▶ **Exercise instructions**
Reproduce the passage on Central Jakarta's population density and economy word for word, in full.

===== Provided passage

Central Jakarta had an average of almost 22,000 residents per square kilometre in mid 2025, making it the most densely populated municipality in Jakarta. Within the city, Johar Baru District reaches about 56,000 residents per square kilometre.

==Economy==
Both GRDP at the current market price and GRDP at 2000 constant price in 2007 for Municipality of Central Jakarta is higher than other municipalities in DKI Jakarta, which is Rp. 145 million and Rp. 80 million respectively.

At the end of the first quarter of 2010, the Jakarta CBD had an occupancy rate of 80%, an increase from 78% at the end of the first quarter of 2009. According to Jones Lang LaSalle, the amount of office space in the Jakarta CBD increased by 93000 sqm between the second half of 2010 and the second half of 2009.

==========
===== Material supplied

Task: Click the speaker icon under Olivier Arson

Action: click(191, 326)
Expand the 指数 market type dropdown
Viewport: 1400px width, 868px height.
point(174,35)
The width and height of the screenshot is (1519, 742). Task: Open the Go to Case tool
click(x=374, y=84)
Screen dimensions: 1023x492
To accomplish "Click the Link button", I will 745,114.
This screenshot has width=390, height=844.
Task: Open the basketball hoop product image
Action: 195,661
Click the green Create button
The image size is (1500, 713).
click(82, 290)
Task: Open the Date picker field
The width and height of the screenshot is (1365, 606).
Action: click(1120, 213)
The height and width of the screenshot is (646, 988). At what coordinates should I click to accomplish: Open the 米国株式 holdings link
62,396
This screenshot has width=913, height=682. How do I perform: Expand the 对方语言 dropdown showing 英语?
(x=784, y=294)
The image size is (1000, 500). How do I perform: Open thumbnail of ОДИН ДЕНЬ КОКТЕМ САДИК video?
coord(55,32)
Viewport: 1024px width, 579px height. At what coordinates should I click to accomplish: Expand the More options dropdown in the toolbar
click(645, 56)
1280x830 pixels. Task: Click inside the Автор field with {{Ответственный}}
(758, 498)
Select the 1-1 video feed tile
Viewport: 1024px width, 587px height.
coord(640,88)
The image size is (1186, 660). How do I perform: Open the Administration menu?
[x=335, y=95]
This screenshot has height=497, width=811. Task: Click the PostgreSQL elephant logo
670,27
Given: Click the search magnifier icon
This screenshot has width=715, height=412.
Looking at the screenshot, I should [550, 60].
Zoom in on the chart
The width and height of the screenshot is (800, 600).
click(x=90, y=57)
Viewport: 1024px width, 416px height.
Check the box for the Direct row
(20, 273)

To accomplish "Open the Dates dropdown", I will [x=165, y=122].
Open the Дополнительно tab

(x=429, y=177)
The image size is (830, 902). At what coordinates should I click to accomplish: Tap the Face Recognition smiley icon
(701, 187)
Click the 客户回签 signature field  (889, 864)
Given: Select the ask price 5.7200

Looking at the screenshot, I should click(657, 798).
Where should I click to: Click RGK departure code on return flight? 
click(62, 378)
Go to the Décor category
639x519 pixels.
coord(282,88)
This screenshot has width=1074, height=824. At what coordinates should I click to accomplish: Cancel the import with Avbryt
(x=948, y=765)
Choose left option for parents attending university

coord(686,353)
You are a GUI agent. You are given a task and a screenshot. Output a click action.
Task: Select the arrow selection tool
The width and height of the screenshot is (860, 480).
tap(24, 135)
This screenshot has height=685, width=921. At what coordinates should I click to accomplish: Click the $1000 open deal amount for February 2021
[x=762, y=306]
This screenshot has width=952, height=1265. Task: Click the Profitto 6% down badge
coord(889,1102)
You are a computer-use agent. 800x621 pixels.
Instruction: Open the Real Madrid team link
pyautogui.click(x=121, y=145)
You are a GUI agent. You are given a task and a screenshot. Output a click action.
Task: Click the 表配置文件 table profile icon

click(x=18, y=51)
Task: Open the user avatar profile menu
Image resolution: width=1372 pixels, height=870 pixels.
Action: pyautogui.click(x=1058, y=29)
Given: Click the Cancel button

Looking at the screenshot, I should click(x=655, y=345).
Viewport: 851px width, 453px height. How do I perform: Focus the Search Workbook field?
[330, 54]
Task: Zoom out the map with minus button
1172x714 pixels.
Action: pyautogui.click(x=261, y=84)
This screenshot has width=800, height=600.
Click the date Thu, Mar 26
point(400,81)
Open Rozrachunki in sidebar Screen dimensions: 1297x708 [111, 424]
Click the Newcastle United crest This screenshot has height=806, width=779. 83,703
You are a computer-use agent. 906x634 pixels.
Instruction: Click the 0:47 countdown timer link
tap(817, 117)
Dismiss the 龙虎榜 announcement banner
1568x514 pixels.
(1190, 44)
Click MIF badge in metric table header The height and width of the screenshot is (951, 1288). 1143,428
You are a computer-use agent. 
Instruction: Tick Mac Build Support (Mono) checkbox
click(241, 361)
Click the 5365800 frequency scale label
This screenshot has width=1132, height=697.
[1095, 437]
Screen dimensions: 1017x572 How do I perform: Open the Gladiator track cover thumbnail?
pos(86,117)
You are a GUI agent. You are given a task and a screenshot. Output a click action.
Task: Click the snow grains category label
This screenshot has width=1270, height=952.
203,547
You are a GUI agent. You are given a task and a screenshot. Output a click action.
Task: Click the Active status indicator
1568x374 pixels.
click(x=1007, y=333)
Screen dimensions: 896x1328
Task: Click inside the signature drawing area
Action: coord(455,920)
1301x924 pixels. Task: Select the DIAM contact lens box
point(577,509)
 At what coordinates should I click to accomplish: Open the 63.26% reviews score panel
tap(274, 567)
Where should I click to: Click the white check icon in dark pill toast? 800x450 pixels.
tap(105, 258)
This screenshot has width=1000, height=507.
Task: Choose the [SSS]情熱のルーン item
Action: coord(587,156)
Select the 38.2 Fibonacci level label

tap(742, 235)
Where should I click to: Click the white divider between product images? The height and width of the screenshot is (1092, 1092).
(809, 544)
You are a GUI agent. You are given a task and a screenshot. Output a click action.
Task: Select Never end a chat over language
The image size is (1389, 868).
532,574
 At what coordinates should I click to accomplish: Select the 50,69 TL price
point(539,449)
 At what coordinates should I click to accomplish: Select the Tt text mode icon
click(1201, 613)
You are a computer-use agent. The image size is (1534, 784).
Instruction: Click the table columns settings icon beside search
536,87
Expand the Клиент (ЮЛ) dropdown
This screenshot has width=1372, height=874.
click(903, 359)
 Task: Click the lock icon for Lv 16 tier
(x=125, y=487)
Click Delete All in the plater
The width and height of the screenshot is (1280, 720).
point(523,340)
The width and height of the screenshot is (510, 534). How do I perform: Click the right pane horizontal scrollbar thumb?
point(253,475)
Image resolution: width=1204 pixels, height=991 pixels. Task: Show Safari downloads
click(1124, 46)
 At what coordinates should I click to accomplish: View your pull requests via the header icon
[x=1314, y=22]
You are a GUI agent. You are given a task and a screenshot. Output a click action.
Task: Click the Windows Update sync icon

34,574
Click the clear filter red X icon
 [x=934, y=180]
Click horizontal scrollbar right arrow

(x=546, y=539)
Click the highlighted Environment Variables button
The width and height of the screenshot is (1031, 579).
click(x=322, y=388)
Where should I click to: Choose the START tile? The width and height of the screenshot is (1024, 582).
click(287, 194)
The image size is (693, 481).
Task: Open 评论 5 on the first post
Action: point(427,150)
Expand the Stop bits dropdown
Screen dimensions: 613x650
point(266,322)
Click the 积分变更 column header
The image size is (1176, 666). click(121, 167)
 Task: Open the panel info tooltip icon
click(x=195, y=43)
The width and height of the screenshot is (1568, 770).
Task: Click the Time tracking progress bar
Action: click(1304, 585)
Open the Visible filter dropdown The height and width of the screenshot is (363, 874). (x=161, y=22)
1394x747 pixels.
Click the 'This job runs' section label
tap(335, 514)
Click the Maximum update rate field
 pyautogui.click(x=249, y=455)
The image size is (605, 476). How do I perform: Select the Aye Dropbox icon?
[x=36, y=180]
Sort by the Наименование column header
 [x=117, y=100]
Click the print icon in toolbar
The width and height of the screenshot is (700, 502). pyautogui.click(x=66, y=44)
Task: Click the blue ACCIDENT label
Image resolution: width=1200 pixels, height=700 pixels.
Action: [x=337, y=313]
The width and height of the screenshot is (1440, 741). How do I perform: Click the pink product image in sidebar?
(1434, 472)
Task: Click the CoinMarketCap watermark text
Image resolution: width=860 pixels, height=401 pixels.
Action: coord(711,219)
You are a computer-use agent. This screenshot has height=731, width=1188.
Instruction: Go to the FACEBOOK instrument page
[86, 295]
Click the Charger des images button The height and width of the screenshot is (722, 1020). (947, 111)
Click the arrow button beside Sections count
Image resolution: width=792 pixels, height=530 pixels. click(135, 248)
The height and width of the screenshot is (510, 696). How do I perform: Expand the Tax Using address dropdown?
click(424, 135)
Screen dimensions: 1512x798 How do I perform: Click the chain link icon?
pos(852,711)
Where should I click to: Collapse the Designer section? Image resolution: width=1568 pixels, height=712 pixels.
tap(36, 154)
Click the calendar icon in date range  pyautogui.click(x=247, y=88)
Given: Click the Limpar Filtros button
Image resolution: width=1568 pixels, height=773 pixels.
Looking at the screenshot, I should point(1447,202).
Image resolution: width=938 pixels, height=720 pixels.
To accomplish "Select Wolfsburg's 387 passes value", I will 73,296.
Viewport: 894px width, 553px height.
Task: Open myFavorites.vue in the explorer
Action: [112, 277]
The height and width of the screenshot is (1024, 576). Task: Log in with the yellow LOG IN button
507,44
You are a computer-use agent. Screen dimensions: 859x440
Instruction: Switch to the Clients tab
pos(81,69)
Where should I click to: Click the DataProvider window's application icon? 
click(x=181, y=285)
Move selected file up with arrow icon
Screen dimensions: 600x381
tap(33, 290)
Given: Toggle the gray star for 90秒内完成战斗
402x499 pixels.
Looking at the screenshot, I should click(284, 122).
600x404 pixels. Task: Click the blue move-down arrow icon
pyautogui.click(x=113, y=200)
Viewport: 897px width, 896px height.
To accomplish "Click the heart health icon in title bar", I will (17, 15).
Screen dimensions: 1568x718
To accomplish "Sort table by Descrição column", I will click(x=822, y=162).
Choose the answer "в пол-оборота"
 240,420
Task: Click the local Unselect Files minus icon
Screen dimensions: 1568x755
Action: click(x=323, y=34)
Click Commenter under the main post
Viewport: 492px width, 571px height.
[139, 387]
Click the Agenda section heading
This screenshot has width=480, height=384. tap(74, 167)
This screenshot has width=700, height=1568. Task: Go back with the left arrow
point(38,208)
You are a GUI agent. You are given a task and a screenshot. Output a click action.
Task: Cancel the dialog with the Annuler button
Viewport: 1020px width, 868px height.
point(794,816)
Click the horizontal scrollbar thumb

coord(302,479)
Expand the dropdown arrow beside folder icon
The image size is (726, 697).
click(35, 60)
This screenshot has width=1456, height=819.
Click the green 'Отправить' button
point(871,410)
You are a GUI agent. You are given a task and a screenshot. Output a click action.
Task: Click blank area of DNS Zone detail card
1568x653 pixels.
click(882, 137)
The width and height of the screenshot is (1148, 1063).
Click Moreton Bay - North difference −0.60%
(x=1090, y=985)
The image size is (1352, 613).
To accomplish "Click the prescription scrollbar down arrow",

==========

▶ **Problem solution**
Central Jakarta had an average of almost 22,000 residents per square kilometre in mid 2025, making it the most densely populated municipality in Jakarta. Within the city, Johar Baru District reaches about 56,000 residents per square kilometre.

==Economy==
Both GRDP at the current market price and GRDP at 2000 constant price in 2007 for Municipality of Central Jakarta is higher than other municipalities in DKI Jakarta, which is Rp. 145 million and Rp. 80 million respectively.

At the end of the first quarter of 2010, the Jakarta CBD had an occupancy rate of 80%, an increase from 78% at the end of the first quarter of 2009. According to Jones Lang LaSalle, the amount of office space in the Jakarta CBD increased by 93000 sqm between the second half of 2010 and the second half of 2009.